● What you should do
Would you please return only the lines from the one with "This screenshot has height=675, width=1276." through the last line of the records below, leaving the pictures out?

● Stored records
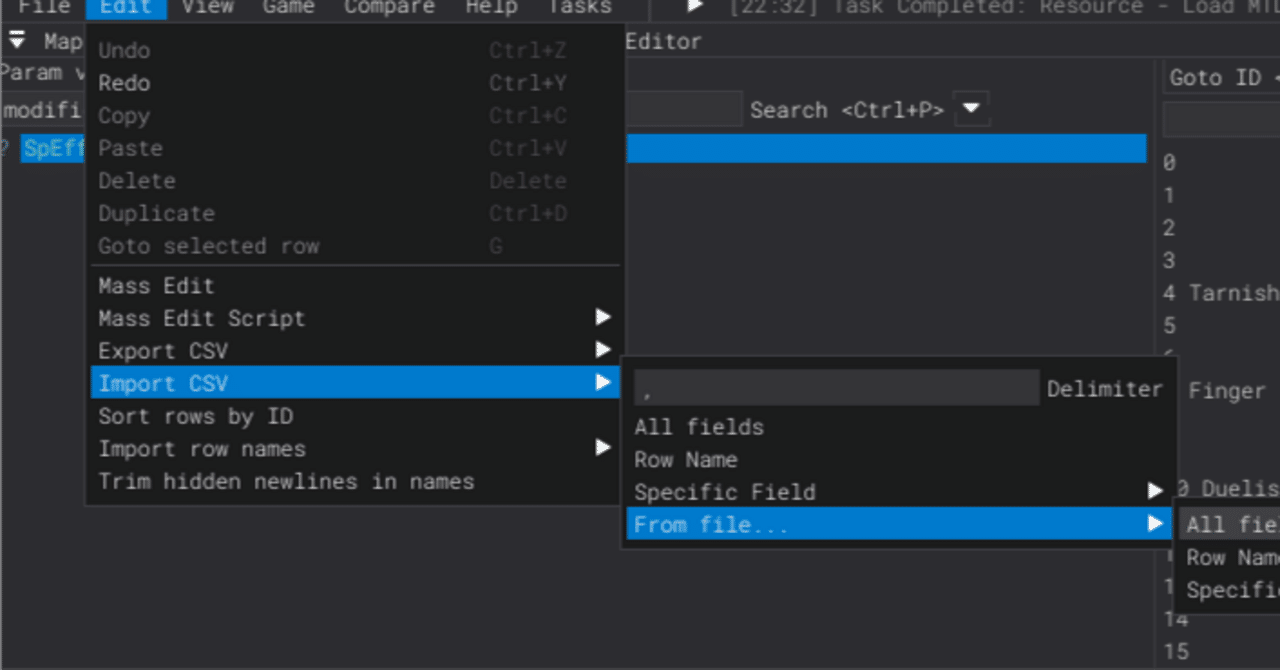Image resolution: width=1280 pixels, height=670 pixels.
Task: Click the Row Name import option
Action: [x=686, y=459]
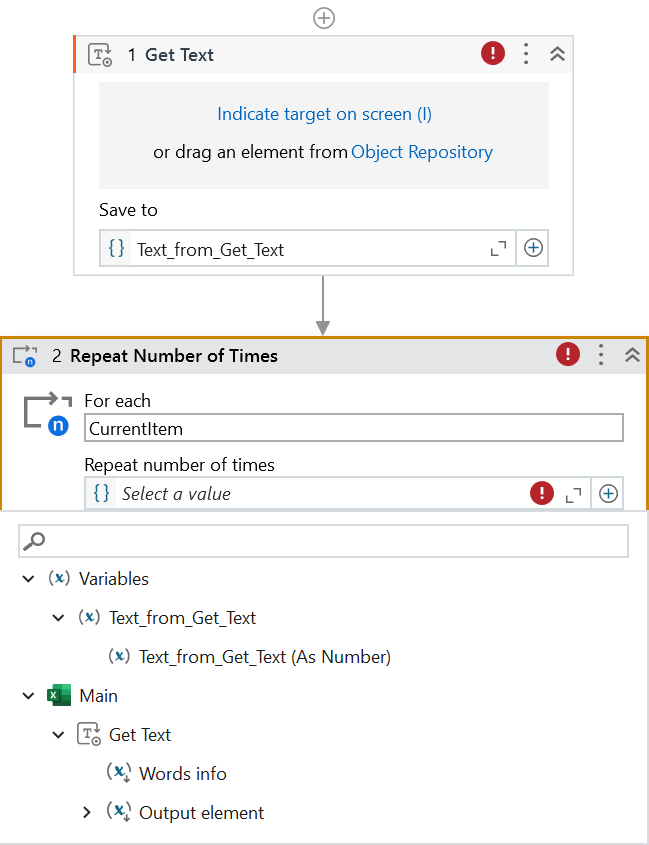Open the Object Repository link
Viewport: 649px width, 845px height.
click(422, 152)
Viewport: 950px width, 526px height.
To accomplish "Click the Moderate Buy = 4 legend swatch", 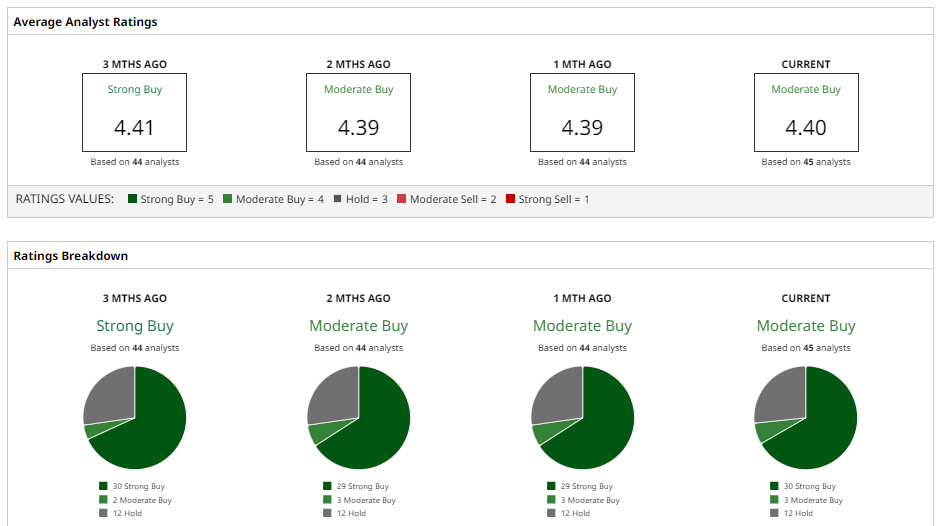I will point(227,200).
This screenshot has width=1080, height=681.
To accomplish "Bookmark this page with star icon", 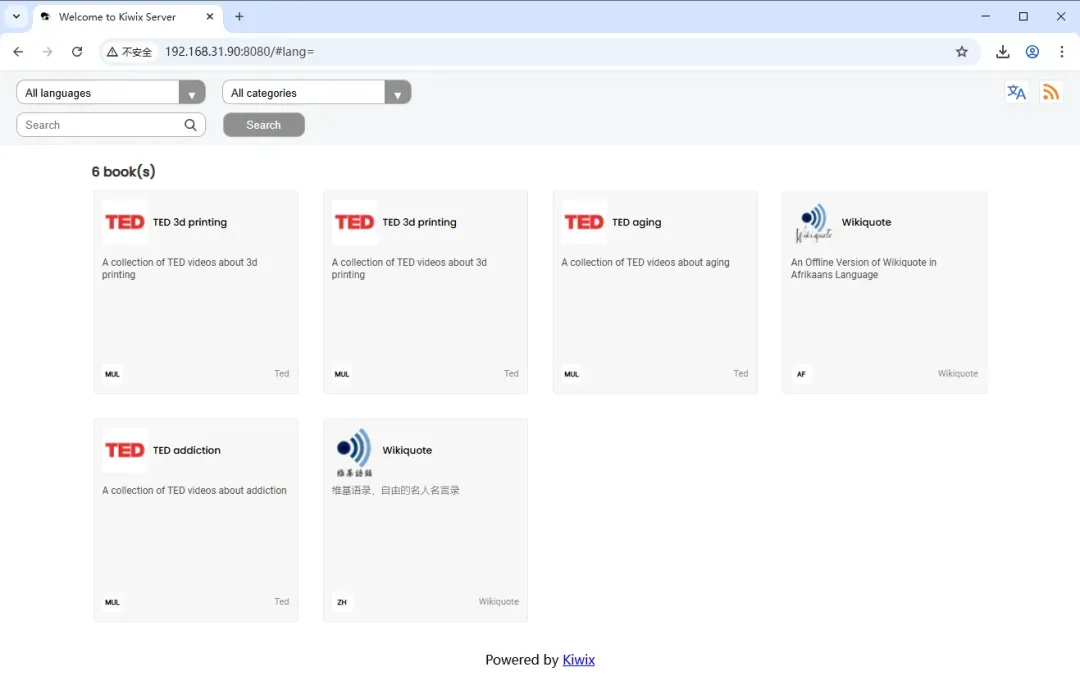I will [961, 52].
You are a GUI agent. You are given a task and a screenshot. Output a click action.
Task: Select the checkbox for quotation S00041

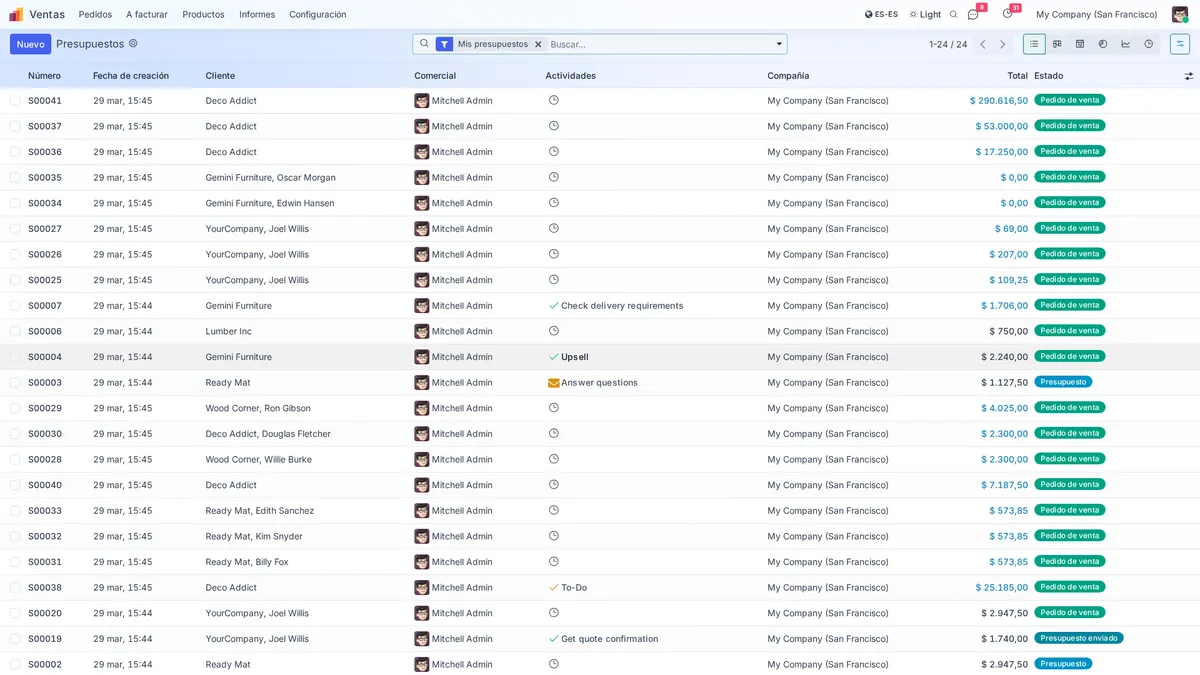pos(14,100)
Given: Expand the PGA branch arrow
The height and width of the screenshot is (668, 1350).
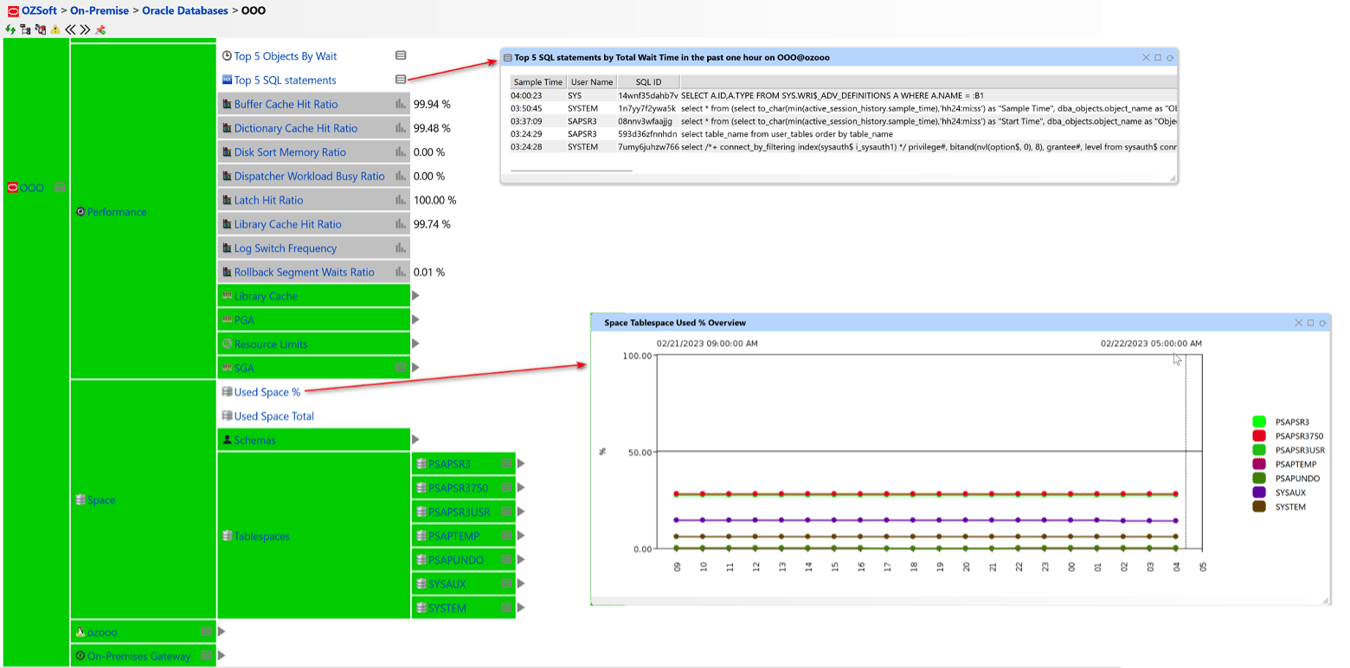Looking at the screenshot, I should (416, 319).
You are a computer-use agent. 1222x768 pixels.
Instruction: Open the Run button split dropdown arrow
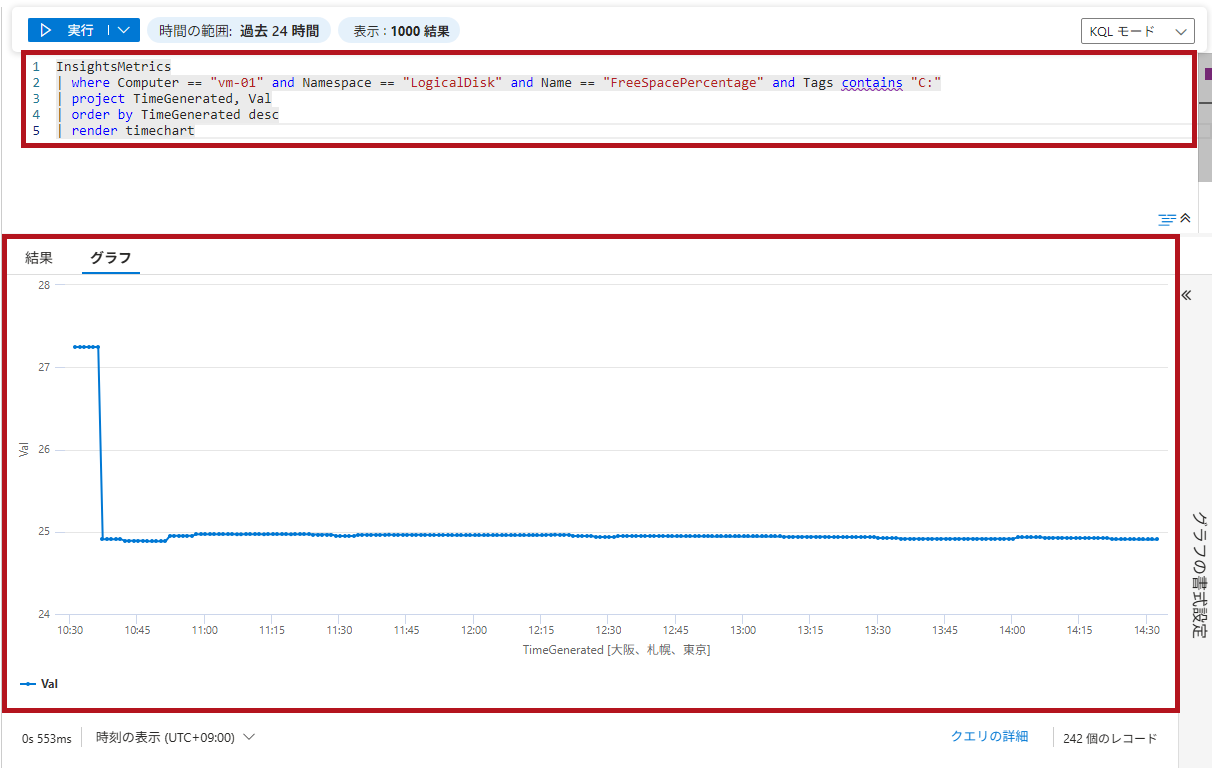click(123, 31)
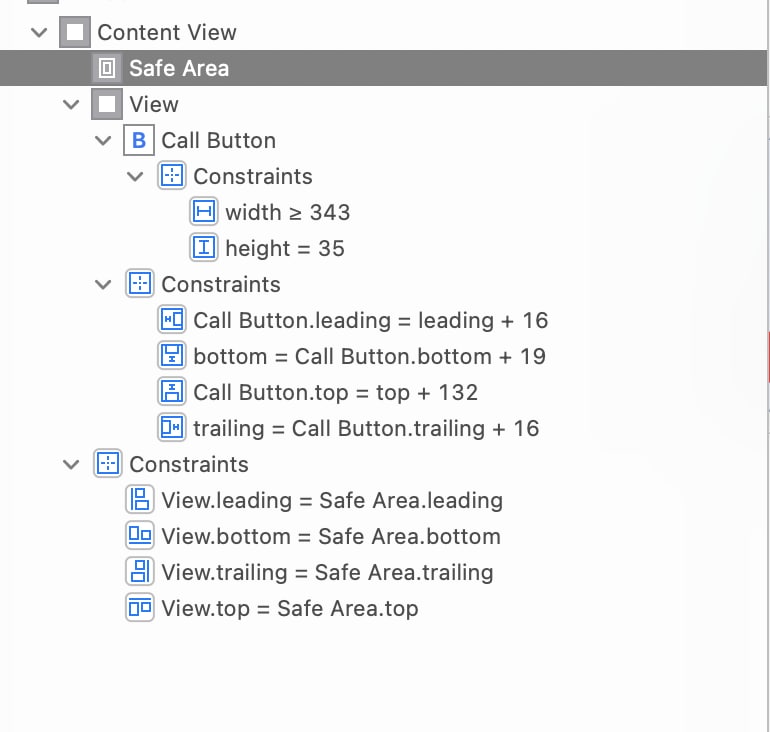Screen dimensions: 770x732
Task: Click the bottom spacing constraint icon
Action: click(x=172, y=356)
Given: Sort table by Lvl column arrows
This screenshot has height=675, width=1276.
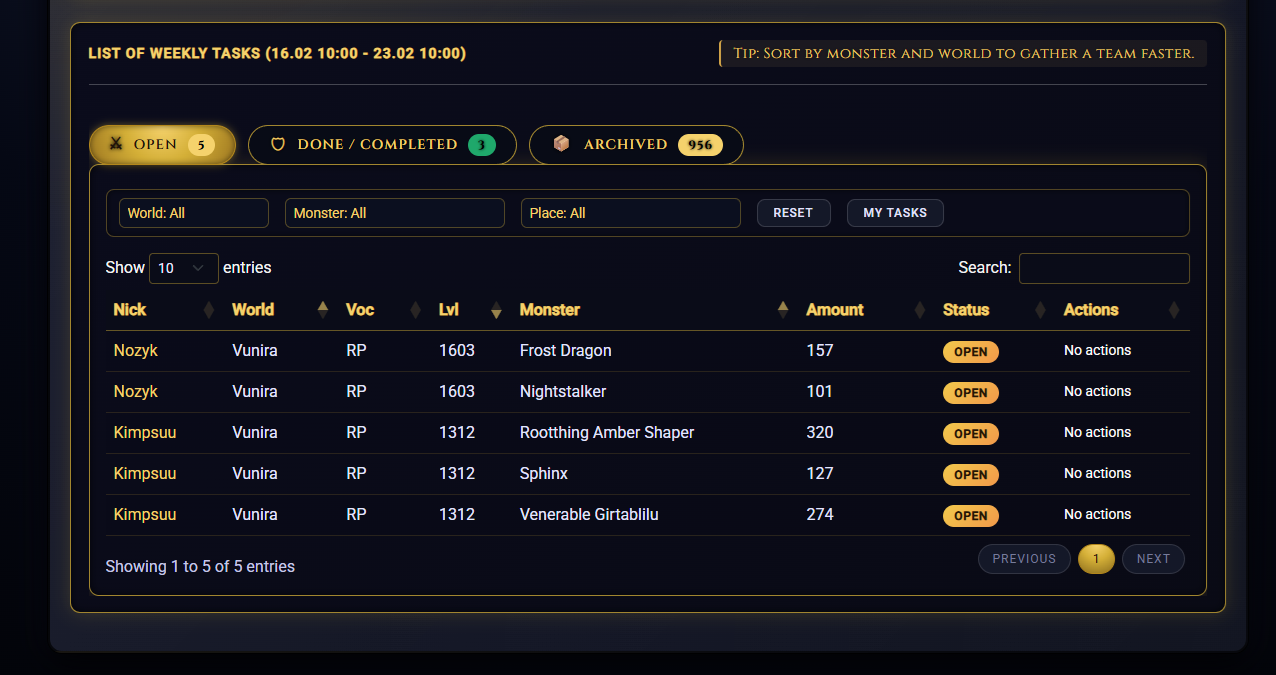Looking at the screenshot, I should coord(496,310).

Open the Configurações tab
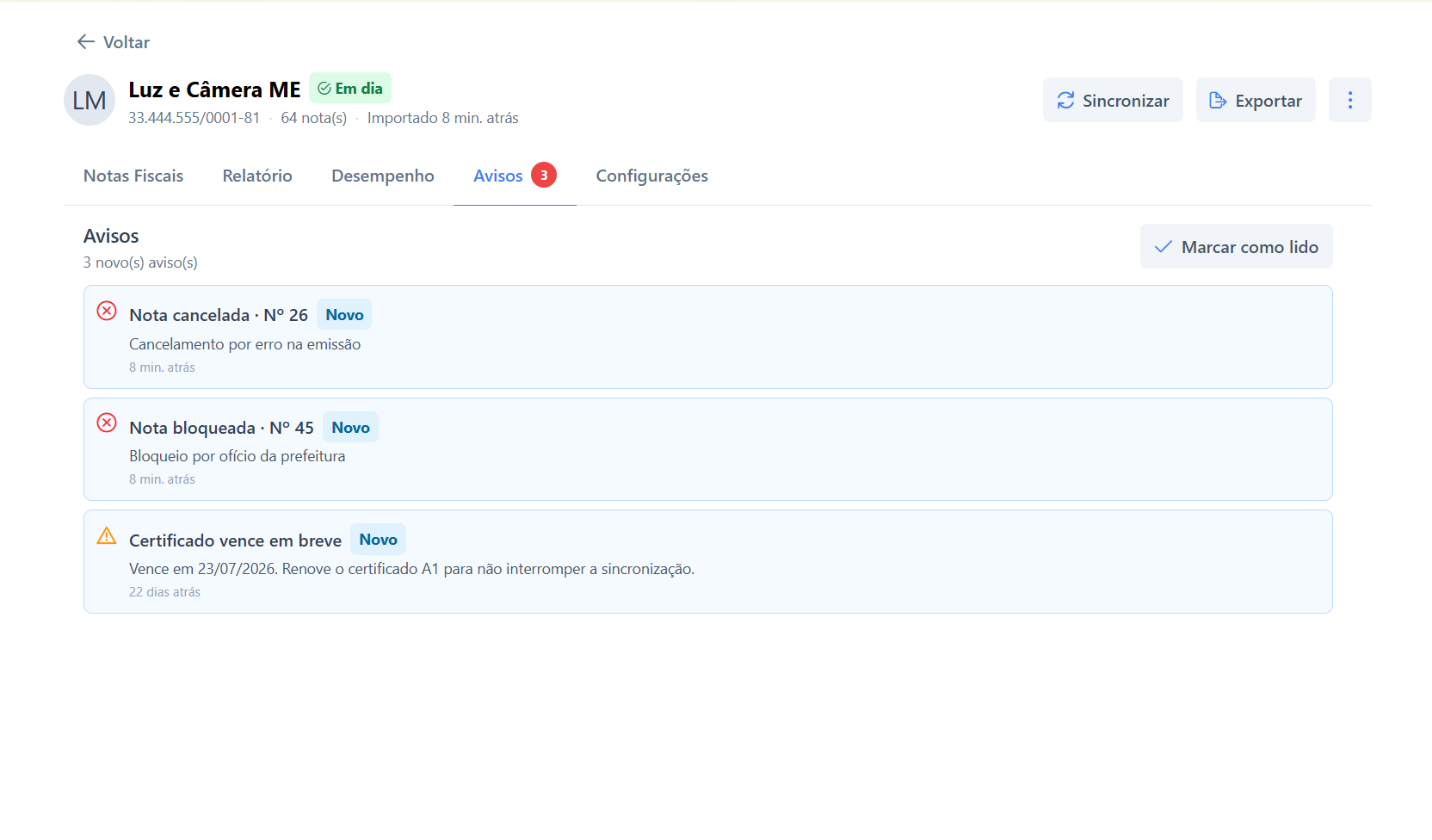coord(652,176)
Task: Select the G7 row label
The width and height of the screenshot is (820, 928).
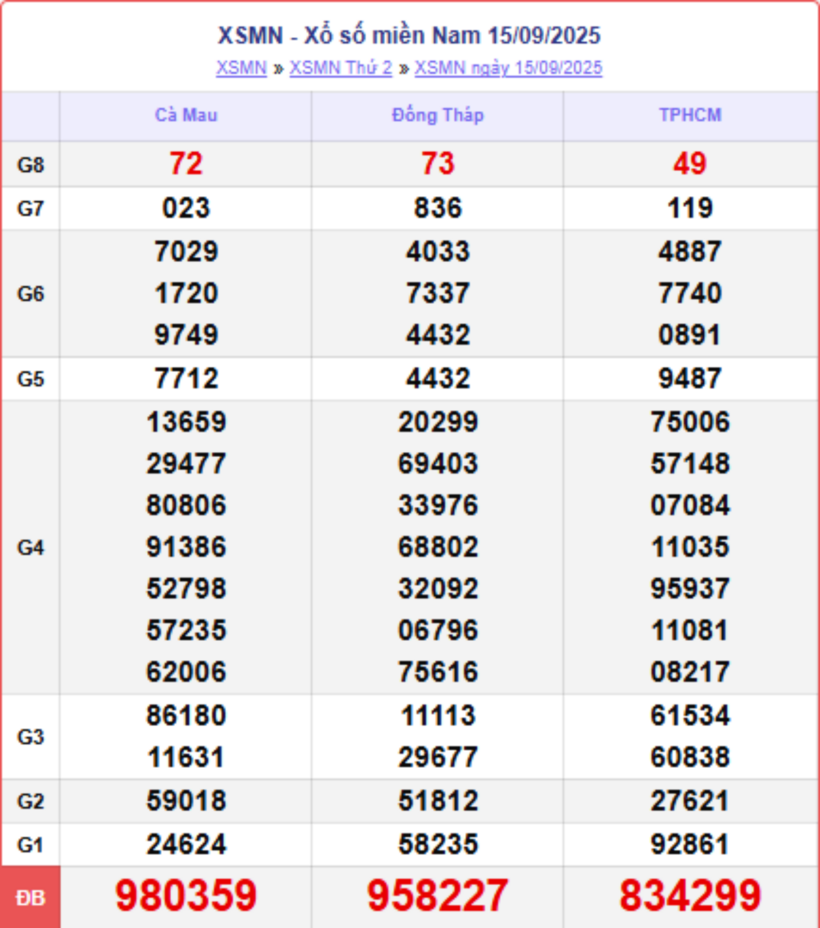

● Output below
This screenshot has height=675, width=1276.
Looking at the screenshot, I should coord(496,310).

Open the Configurações tab
coord(652,176)
Task: Select the G7 row label
The width and height of the screenshot is (820, 928).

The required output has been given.